ENVIRONMENTAL BEHAVIOR OF TELLURIUM IN MINE TAILINGS

Tellurium (Te) is a critical element used in solar panels and thermoelectric devices, and is enriched in some types of gold deposits. Little is known about the behavior of Te in the surficial environment, thus Te-enriched legacy mine wastes could represent a future Te resource or an environmental hazard. Telluride (Te^<0) minerals, which are typically not bioaccessible, can oxidize to tellurite (Te^IV), and/or tellurate (Te^VI) in the surficial environment, with Te^IV being approximately 10x more toxic. Predicting the dominant oxidation state under surficial conditions is complicated by limited, often inconsistent, thermodynamic datasets. Thus, documenting Te-behavior in natural samples collected under a variety of environmental conditions is important. To that end, eight historical mine tailings samples, containing between 6-900 mg kg^-1 Te, were examined to assess Te behavior in the surficial environment. These tailings were collected from a range of climates (arid to alpine) and, during simulated weathering experiments, the synthetic precipitation leach procedure (SPLP) produced leachates with a wide range of pH (2.7-9.0) and conductivity (0.01-4.8 mS cm^-1) values.
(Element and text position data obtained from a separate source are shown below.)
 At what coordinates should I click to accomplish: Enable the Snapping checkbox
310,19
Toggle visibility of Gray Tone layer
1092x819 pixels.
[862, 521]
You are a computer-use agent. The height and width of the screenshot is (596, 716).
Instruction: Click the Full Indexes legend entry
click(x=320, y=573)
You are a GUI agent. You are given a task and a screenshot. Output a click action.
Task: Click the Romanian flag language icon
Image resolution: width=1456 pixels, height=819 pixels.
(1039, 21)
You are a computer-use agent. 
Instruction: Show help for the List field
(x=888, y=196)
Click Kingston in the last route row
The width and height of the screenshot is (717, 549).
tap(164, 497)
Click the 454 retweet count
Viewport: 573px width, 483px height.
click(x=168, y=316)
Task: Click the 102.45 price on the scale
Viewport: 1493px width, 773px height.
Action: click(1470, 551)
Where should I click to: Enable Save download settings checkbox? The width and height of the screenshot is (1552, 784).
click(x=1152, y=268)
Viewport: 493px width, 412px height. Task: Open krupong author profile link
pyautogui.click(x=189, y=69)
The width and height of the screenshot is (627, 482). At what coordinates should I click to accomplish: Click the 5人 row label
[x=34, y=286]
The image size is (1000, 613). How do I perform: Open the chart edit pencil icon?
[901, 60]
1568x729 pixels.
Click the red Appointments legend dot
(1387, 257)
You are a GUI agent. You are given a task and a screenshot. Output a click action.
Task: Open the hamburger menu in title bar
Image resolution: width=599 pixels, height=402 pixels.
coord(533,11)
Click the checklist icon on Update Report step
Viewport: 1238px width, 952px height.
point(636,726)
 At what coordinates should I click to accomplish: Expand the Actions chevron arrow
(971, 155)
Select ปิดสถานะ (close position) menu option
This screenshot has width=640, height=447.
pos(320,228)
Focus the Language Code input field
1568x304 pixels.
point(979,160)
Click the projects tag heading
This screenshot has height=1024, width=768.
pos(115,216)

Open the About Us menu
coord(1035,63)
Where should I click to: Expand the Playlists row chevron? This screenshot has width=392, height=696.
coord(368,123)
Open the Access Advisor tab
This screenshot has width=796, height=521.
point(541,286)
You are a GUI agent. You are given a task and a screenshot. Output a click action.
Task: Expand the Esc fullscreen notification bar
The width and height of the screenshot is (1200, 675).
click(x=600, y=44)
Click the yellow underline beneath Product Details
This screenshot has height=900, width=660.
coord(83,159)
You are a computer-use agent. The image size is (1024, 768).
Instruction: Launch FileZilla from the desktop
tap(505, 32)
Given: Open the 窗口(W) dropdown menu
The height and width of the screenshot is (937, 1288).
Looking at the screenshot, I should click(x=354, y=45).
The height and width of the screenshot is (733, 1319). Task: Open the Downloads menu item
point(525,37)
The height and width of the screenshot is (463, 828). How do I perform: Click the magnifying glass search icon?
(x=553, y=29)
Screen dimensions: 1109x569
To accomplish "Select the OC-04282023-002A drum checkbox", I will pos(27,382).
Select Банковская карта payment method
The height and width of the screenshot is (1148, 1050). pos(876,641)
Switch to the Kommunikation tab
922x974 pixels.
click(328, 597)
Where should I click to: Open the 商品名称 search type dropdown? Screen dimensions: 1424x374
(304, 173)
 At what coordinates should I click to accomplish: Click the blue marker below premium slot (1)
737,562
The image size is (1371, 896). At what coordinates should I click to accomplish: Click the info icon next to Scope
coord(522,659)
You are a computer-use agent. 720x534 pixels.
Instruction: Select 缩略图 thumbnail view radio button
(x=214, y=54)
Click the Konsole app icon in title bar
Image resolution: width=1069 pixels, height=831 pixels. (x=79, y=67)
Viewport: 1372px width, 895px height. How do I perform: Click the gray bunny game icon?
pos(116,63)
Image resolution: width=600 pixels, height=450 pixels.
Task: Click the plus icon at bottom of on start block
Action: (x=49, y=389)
Physiologically-based extraction tests (PBET) mimicking gastric conditions liberated between 1 and 88% of total Te, whereas the SPLP and lung PBET liberated less than 1% of total Te. Smaller particle size and higher total sulfur in the solid were correlated (correlation coefficients >0.87) with high conductivity and ion release duing the SPLP leach. Linear combination fits of Te K-edge X-ray absorption spectra provide strong evidence for the presence of both Te^IV and Te^VI in most bulk samples, although the fraction of each species varied. The X-ray absorption spectroscopy-estimated abundance of Te^VI in the samples positively correlated with leachate pH and correlated, albeit less strongly, with mean annual temperature, suggesting that climate influences Te speciation, a hypothesis we will continue to explore using bulk and grain-scale mineralogical investigation. This ongoing work will lend insight into the behavior of Te under a broad range of environmental conditions, which is important when assessing the potential for Te recovery from legacy mine wastes, as well as risks to human health and the environment.